Since the mid-19th century, relations between the United States in the West and Asian countries in the East have been an aggregate of diplomatic miscues and achievements, of trade policy successes and failures, and of cultural chasms and bridges. From the Treaty of Wangxia in 1844 that provided America with trading rights in China on a par with European countries to the contemporary political debates and educational partnerships in nations like Japan, Vietnam, India, and China, the element of understanding and appreciating differences has been paramount.
A singular event in this heritage of almost 150 years in the 1905 mission that sent William Howard Taft on a combination trade and culture junket to Asian countries. Occurring just a few years after U.S. Secretary of State's John Hay's 1899 Open Door Note that sought to keep China open to equitable trade with all countries, the Taft delegation primarily visited China, Japan, and the Philippines to shore up America's interests and to learn more about their emerging partners in the new century.

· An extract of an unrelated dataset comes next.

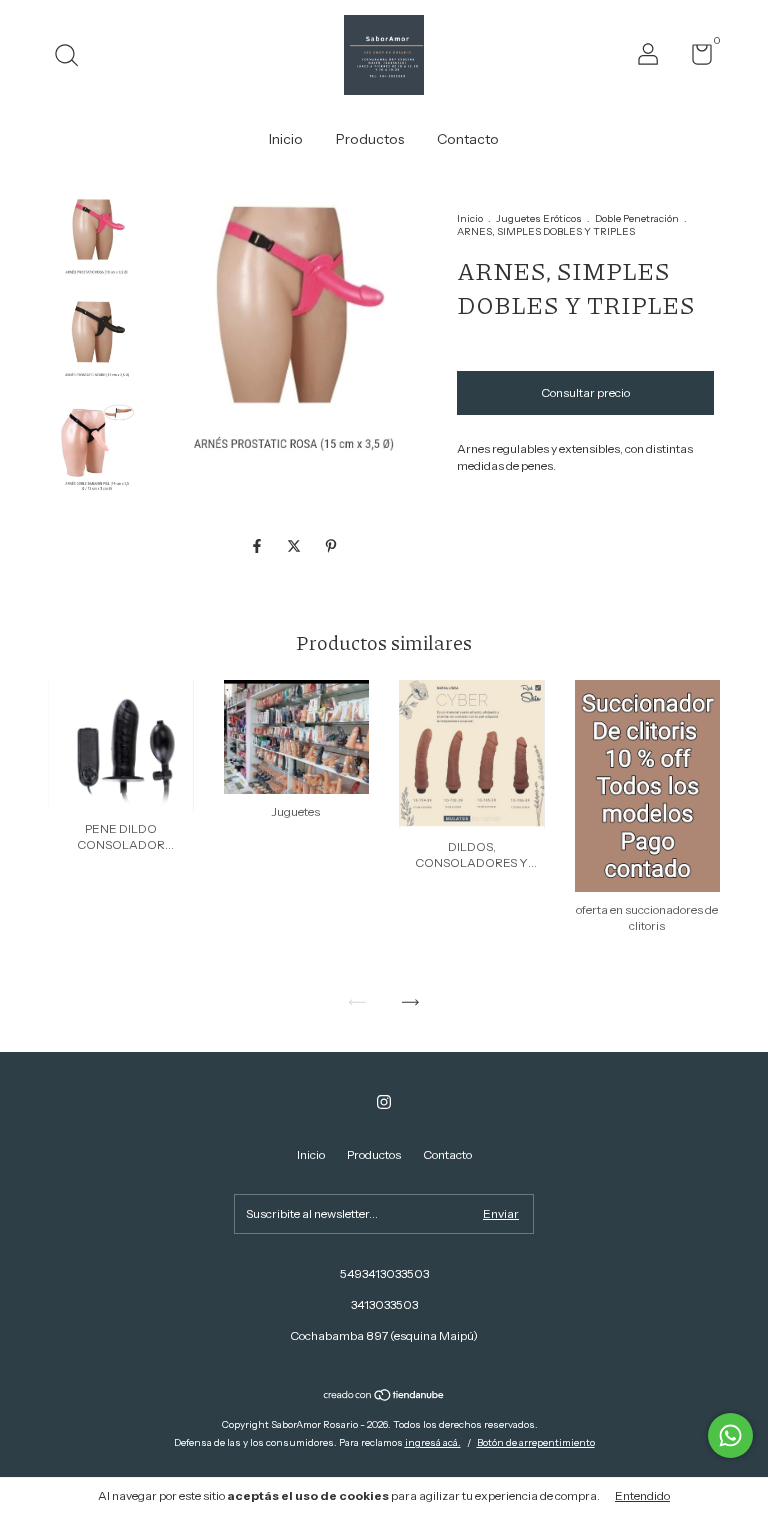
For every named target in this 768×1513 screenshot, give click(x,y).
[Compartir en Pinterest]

In Looking East, authors Margo Taft Stever, James Taft Stever, and Hong Shen explore this journey not only by an assiduous use of archives and historical analyses, but especially through the extraordinary images captured by photographer Harry Fowler Woods. Both Taft and Woods are ancestors of two of the authors so there is a particular interest on their part. With scholar Shen, they uncovered these photos and created exhibitions and published the initial Chinese-language edition of this volume by Zhejiang University Press in 2012. In this new, English-language edition, William Howard Taft's 1905 endeavors in Asia are freshly accorded the insight and appreciation they deserve in American diplomatic history.